Daily backups without all the backups files stored

xyz · March 28, 2019, 8:31pm

Hello!
I cannot find the answer to what I want to do in the search bar, so I apologize if my question has already been answered.

Is there any way to perform daily backups to the cloud without having all the backups files stored in the cloud, but on a private server? i.e., only the list of the file hashes, not the files themselves (which occupy more space). If the duplicati policy is “keep all backups,” there would be no need to delete or modify old data, and therefore no need to store them in the cloud. Only the hashes should be stored in the cloud, right? Am I missing something?

Thanks in advance for your answers!

ts678 · March 29, 2019, 1:36pm

Possibly. Duplicati, as a backup program, considers your data valuable and worth backing up somewhere else at a distance of your choice. Remote gives better protection against local disaster, but can be slower. Duplicati’s hashes and other administrative data locally record what’s stored at the destination, because to access the destination constantly during backup would be slow. Duplicati only uploads changes so it must know what’s already there so it can be referenced, including back-referenced if data did not have changes.

Block-based storage engine is a simple overview, but in terms of stored hashes, technical datails are here.

Possibly you have a different model in mind? Duplicati’s destination can certainly be a private server, if you have one and it supports one of the storage types Duplicati supports, but how do hashes fit in your model? Some of the comments remind me of the cloud cold storage wish (data in cold storage, but metadata not).

xyz · March 29, 2019, 2:09pm

Thanks for your reply @ts678 . You are right, it’s kind of a cold storage model. I want to use the cloud as an intermediary that contains only the files changed during the last week. In more detail:

I’d like to have a certain level of versioning in my backups. I will use the “keep all backups” option, and I will upload all the versions to the cloud from my PC, but I will keep in the cloud only the last 10 syncs.
I want to perform the first backup in local, from my PC to a NAS. I don’t want to have the NAS as an online server all the time, so it will wake up automatically only once a week (for security, and to take care of the HDDs, which will be powered off).
I don’t want to store the full backup in the cloud, only the “incremental” changes of the last week. Once every week, the server will wake up, and it will copy the incremental backups of the last 7 days from the cloud to the NAS. It’s worth noting that this way there would be no need to enable remote access to the NAS since it only has to copy files from the cloud to the HDDs.

The problem is that duplicati shows an error with “missing files” as soon as I delete any file from the cloud. In theory, if there are no deletions or modifications on the old files, what I propose can be done only by checking the hash list of the files. In this way, you could write what data to delete for which version (without actually removing it), or add the modified files only without having all the old files in the same directory to do that (only its hashes).

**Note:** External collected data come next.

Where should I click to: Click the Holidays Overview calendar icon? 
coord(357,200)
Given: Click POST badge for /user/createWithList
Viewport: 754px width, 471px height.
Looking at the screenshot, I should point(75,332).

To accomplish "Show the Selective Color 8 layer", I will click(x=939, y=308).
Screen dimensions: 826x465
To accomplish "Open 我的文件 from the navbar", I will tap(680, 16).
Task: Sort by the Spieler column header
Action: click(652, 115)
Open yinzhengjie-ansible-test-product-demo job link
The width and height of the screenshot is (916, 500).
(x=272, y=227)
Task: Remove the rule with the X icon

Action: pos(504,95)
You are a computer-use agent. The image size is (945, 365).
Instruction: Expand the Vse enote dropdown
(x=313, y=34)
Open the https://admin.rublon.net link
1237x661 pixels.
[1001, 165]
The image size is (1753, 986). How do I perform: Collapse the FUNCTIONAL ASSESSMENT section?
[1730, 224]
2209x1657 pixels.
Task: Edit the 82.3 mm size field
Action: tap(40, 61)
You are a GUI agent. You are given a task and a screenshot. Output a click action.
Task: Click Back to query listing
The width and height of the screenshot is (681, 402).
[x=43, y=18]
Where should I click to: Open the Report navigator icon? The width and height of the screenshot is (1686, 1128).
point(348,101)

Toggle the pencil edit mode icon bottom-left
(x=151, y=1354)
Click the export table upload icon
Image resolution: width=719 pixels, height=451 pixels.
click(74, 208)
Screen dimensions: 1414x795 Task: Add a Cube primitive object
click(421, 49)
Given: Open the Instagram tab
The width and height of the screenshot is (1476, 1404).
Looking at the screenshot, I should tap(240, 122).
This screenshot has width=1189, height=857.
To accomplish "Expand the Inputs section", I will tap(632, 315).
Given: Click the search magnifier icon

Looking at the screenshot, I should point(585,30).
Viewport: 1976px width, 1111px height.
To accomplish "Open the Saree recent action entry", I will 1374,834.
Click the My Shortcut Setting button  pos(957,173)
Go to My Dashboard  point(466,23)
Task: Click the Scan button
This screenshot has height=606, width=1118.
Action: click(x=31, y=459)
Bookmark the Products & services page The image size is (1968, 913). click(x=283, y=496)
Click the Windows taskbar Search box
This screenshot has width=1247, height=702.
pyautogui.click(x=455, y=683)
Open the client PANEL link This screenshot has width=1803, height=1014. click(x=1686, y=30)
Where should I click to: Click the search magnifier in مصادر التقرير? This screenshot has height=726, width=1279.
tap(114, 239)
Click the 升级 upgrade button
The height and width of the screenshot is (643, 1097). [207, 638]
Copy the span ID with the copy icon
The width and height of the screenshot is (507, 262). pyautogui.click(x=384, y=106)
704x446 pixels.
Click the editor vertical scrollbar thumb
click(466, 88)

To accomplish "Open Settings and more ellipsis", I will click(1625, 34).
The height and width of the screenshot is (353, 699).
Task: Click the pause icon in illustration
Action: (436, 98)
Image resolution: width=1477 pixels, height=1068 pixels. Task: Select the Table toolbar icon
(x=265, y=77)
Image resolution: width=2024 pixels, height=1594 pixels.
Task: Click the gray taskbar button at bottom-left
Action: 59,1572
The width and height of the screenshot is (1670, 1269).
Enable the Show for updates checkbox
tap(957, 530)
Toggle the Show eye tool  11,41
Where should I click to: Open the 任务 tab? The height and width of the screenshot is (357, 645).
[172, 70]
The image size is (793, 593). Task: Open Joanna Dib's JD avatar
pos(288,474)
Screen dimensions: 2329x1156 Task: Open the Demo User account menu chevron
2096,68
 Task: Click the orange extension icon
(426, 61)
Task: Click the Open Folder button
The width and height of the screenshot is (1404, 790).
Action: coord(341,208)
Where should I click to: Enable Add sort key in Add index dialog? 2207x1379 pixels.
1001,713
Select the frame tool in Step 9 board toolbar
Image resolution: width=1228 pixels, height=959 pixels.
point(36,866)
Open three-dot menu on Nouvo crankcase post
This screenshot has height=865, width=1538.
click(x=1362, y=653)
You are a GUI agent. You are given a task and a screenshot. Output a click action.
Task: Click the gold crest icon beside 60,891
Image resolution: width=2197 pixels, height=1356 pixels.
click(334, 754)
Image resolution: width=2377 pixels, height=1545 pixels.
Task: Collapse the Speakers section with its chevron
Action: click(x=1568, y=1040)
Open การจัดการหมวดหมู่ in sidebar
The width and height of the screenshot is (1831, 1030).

In this case, it would not be necessary to use a lot of space in the cloud, only the space needed to store the files of the last week, it could be used with any free cloud service, and our data would not entirely depend on the cloud servers (but on the offline copies). AFAIK, it’s a more centralized proposal than fully-cloud (depending on the number of replicas), but more private, secure and cheap. And you can program as many servers doing the same “copy and offline backup” task as you wish.

EDIT: I have fixed the issue by enabling the “no-backend-verification” option this way it doesn’t show any error, but it depends completely on the local db.

I’d like to have something in between, that also verifies the last dlist and index files, but doesn’t even need the dblock files. Is it possible?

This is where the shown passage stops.